◆ Consigne ◆
Poursuivez le débat sénatorial sur le prochain Conseil européen, reproduit ci-dessous, à la suite de sa dernière phrase.

◆ Page ◆
■ ■ ■ ■ ■ ■ ■

Pour terminer sur une note un peu plus joyeuse, je soulignerai à quel point il faut que nous vous respections, monsieur le secrétaire d’État, et que nous aimions l’Europe pour rater le match de football et être présents ce soir dans l’hémicycle ! (Sourires et applaudissements sur les travées du groupe socialiste, du groupe CRC et de l’UDI-UC, ainsi que sur certaines travées de l’UMP.)
M. le président. La parole est à M. David Rachline, pour la réunion administrative des sénateurs ne figurant sur la liste d’aucun groupe.
M. David Rachline. Monsieur le président, monsieur le secrétaire d’État, mes chers collègues, cela a été dit, le principal sujet inscrit au menu du prochain Conseil européen sera le plan de relance de M. Juncker.
Il est presque fascinant de voir cet acharnement à ne pas remettre en cause un modèle qui a pourtant montré depuis plusieurs années ses limites. Le modèle de l’Europe que vous avez construit depuis des décennies sans vous soucier de la volonté des peuples, voire à l’encontre de leur volonté – je pense ici au « non » au référendum, bafoué par l’adoption du traité de Lisbonne –, ne fonctionne pas, mais on continue à élargir les frontières de l’Union européenne, à prôner plus d’Europe et à injecter des milliards pour faire « comme si ». En fait, la politique de l’Union européenne, c’est la politique de l’autruche !

■ ■ ■ ■ ■ ■ ■

◆ Extrait source ◆
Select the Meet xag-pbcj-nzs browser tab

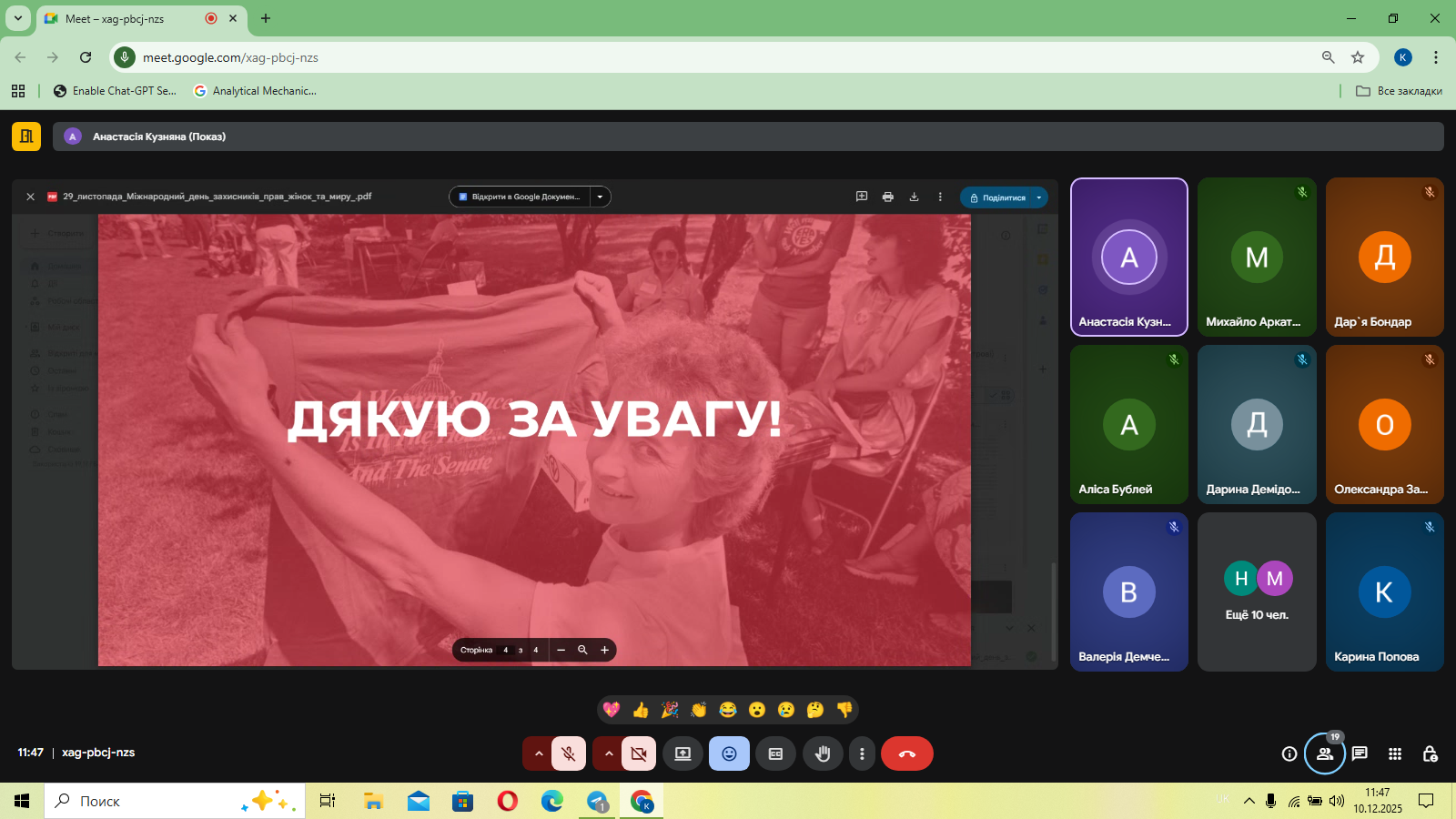click(127, 18)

■ ■ ■ ■ ■ ■ ■

◆ Réponse rédigée ◆
Il est intéressant de noter l’accueil plutôt sceptique réservé à ce plan de relance. M. Juncker a certes l’habitude de manipuler les milliards, en tant qu’ancien dirigeant d’un paradis fiscal, mais il n’a pas compris que le principal problème lié à l’absence de croissance et à la recrudescence du chômage est l’absence de confiance. Oui, les européistes ont perdu la confiance des peuples et, désormais, celle des investisseurs. À chaque fois, vous injectez des milliards dans un système qui ne correspond à rien, en ajoutant, comme à l’accoutumée, que « cette fois l’Europe n’a plus le droit à l’erreur ».
La cerise sur le gâteau, avec ce fameux plan à 300 milliards d’euros, c’est qu’il n’est même pas financé. Il est facile de lancer le chiffre de 300 milliards d’euros quand à peine 21 milliards sont disponibles ! Bien sûr, il existe des effets de levier, mais tabler sur un coefficient multiplicateur de 15 est, de l’avis même des spécialistes, très présomptueux.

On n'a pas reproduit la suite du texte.